Рентгенографические исследования имеют ограниченное применение, поскольку изменения мягких тканей являются компремирующими факторами при многих туннельных синдромах. В неоднозначных случаях компьютерная томография (КТ), ультразвуковое исследование и магнитно-резонансная томография (МРТ) с увеличением разрешения и усовершенствованием применения будут полезны перед хирургическим исследованием. На обычных снимках можно выявить только экзостозы, мозоль и анатомические аномалии. Иногда для оценки сосудистого вклада в нейроваскулярный компрессионный синдром можно использовать специальные методы, такие как ангиография.
ЛЕЧЕБНАЯ ТЕРАПИЯ
Лечение туннельного синдрома, консервативное или хирургическое, должно учитывать этиологию, вызывающую компрессию нерва. Хотя консервативные меры в виде шинирования и отдыха могут облегчить компрессию, вызванную повторяющимися действиями, эти меры будут неэффективны, если компрессия вызвана мозолью перелома, компрессией мягких тканей, экзостозом или анатомическими аномалиями.Системные или гормональные заболевания или изменения могут инициировать или усугублять туннельные синдромы. Соответствующая реакция на эти причины может уменьшить компрессионные синдромы. Облегчение компрессии нерва становится первостепенной задачей, поскольку время увеличивает риск необратимого повреждения нерва. При необходимости можно попробовать консервативные меры, состоящие из иммобилизации, отдыха, физических упражнений, ультразвука, тепла, массажа и противовоспалительных препаратов.
Эти назначения необходимо контролировать для оценки реакции пациента. Если симптомы ухудшаются, можно попробовать инъекции кортикостероидов в качестве последнего консервативного варианта перед операцией. Инъекции стероидов обычно состоят из водорастворимого препарата депо, который вводится тонкой иглой в туннель. Инъекция фактически усугубляет жалобы пациента, поскольку уменьшает пространство, остающееся в туннеле. Боль и скованность уменьшаются в течение 2 дней по мере уменьшения воспалительной части компрессии.
Инъекции можно делать несколько раз, но следует соблюдать осторожность, поскольку повторяющиеся инъекции стероидов могут повредить сухожилия и поверхности суставов. Врач и пациент должны подходить к каждому консервативному методу с временным ограничением. Если окончательная терапия откладывается, прогноз восстановления нерва ухудшается.

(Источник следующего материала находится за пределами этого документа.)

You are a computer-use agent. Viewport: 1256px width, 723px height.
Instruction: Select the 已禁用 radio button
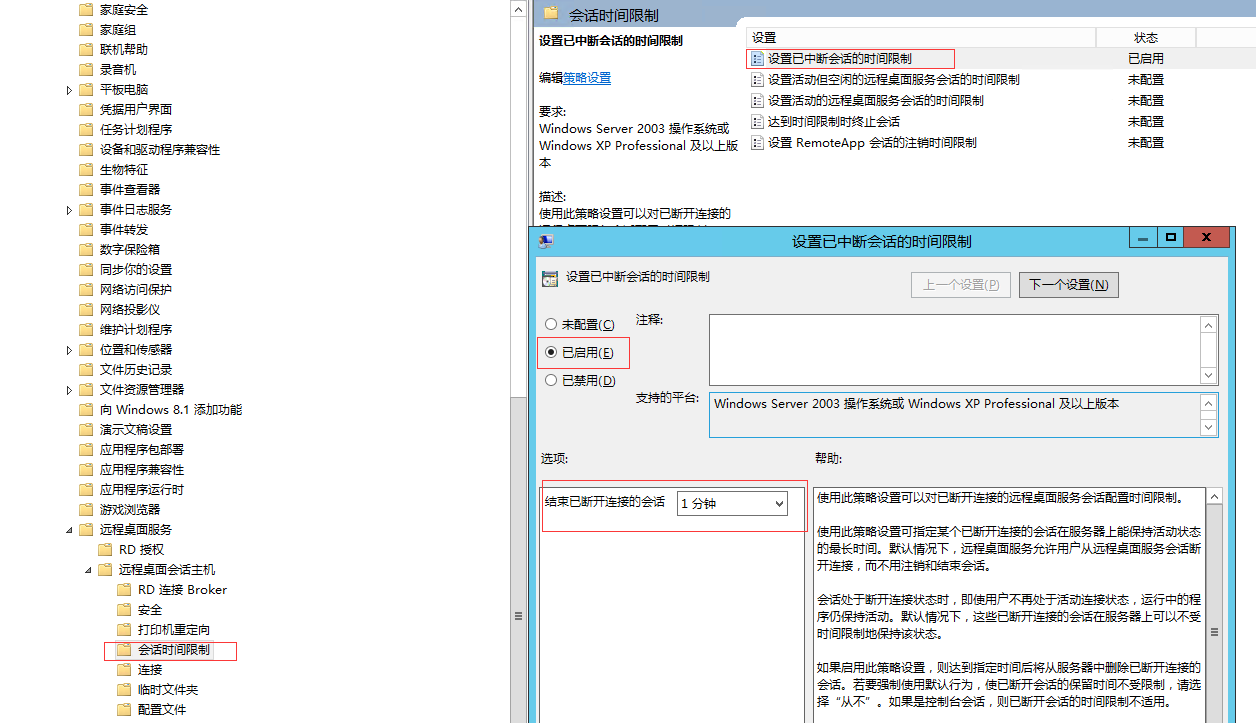pyautogui.click(x=551, y=380)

Хирургическая декомпрессия (открытая или эндоскопическая) остается последним средством при неэффективности консервативной терапии. Семпл и Каргил продемонстрировали 97% успеха хирургического вмешательства, если декомпрессия проводилась в течение 6 месяцев после появления симптомов, и решили, что лечение зависит от состояния поврежденного нерва, оцененного клиническим обследованием и специальными тестами.
Хирургия позволяет напрямую визуализировать туннель и окружающие ткани. В противном случае некоторые туннельные синдромы лечат путем транспозиции нерва. Для увеличения пространства внутри туннеля могут потребоваться невролиз, теносиновэктомия, артродез или остеотомия.